Start of Provided entries

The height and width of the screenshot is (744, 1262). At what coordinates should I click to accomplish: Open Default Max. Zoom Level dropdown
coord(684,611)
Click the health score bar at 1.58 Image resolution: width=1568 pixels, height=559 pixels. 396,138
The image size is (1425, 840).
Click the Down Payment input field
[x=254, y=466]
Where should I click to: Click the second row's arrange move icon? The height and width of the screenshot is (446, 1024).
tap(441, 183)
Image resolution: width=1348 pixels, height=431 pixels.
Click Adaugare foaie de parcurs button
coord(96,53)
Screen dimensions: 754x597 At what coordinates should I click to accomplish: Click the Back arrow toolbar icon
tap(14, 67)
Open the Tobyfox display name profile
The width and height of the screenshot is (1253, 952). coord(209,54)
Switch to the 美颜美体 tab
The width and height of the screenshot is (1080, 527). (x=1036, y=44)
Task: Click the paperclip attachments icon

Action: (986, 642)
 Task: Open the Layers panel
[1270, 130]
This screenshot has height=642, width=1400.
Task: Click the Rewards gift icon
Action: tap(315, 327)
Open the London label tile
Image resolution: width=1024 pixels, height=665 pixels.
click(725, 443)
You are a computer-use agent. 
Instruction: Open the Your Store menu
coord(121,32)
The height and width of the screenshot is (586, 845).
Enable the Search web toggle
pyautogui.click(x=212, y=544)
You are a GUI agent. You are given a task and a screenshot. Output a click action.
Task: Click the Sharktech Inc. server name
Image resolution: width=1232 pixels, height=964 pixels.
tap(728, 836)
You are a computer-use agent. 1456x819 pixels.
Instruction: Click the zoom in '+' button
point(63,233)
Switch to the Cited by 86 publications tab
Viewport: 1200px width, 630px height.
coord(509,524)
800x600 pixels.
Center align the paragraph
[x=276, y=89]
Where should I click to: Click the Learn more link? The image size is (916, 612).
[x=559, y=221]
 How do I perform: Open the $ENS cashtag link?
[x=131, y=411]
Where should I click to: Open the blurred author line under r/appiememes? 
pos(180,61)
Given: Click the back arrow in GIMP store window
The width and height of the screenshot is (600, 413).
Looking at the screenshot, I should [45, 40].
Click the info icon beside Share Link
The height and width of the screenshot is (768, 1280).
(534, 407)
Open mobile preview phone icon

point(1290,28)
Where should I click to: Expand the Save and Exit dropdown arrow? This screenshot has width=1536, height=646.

End of Provided entries

**Exercise requirements**
From the records above, pull out every line containing the word "computer".

**Exercise response**
You are a computer-use agent. 
You are a computer-use agent. 1456x819 pixels.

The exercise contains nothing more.